After the modest $6m budget spent on the first film, Terminator 2: Judgment Day became, at the time, the most expensive film of all time and James Cameron went on to take the same crown again in 1997 with Titanic.
In the original, the life of waitress Sarah Connor (Linda Hamilton) was in danger after Arnold Schwarzenegger turned up as a T-800 cyborg from the future to bump her off because the son she was to give birth to would lead the resistance in the fight against the machines in the future. However, she wasn’t pregnant, but soon was when a soldier from the future, Kyle Reese (Michael Biehn) was also sent back to protect her from Arnie. While there, they fell in love, slept together and then she was up the duff… with the future resistance leader who sent Kyle back to our present. With me so far?

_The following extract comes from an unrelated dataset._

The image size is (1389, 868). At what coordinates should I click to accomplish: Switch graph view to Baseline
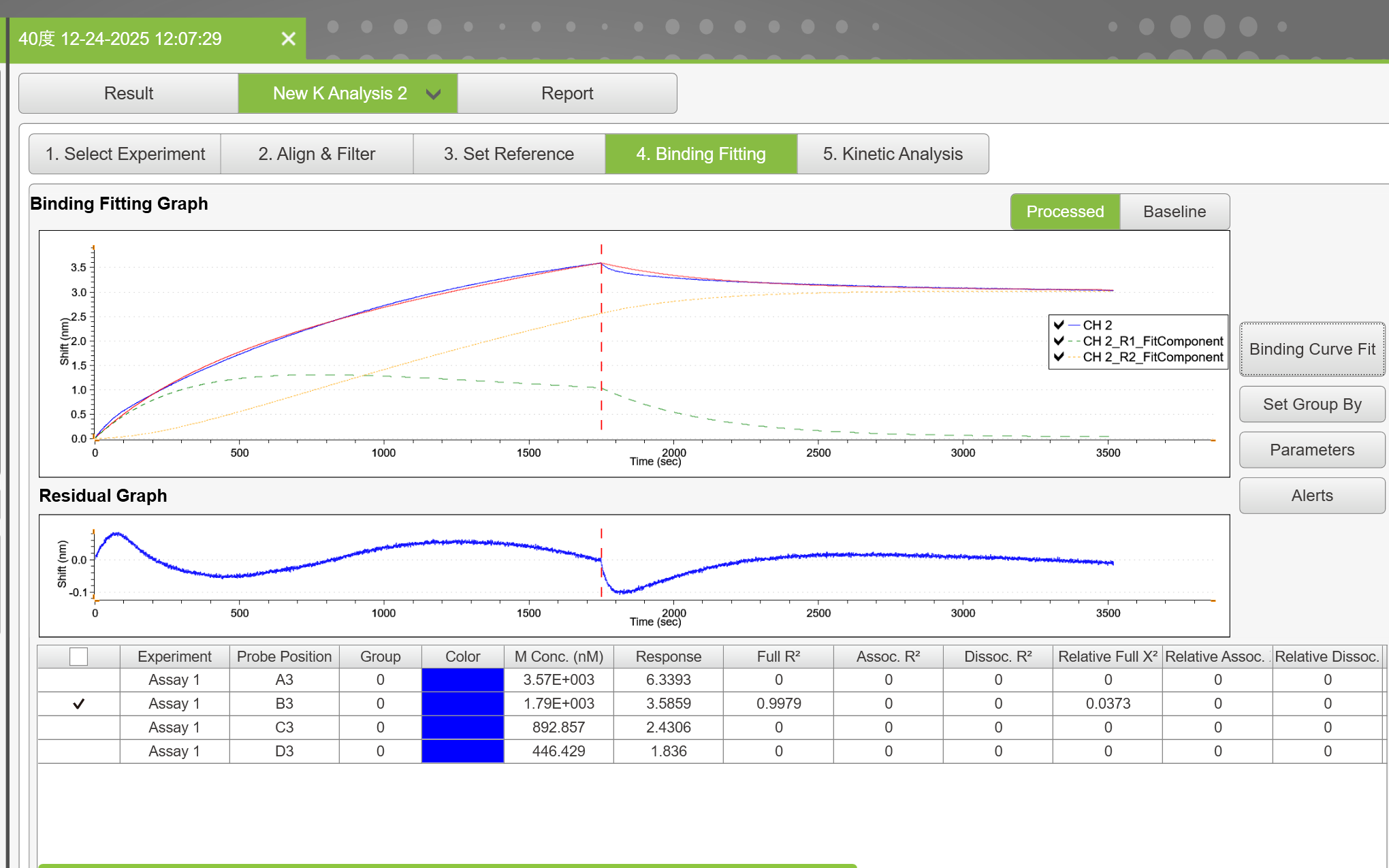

In the sequel, after detailing the reason for blowing up building after building, no-one believed her story about the fight against the machines and so Sarah was stuck in a mental asylum. She needs to get out though because more trouble has arrived in the super-dooper advanced T-1000 (The X-Files‘ Robert Patrick), with the then-revolutionary morphing technique, out to kill her son as a ten-year-old, John (Edward Furlong).
The saviour this time is another T-800, but confusion reigns supreme because he looks just like Arnie again and so they think *he’s* the baddie. In order to get out of the loony bin first though, she’s got to pass a psychiatric review. Everyone knows that she fails this big-time and a visit from both cyborgs to the unit inadvertently helps her to escape and deal with the problem.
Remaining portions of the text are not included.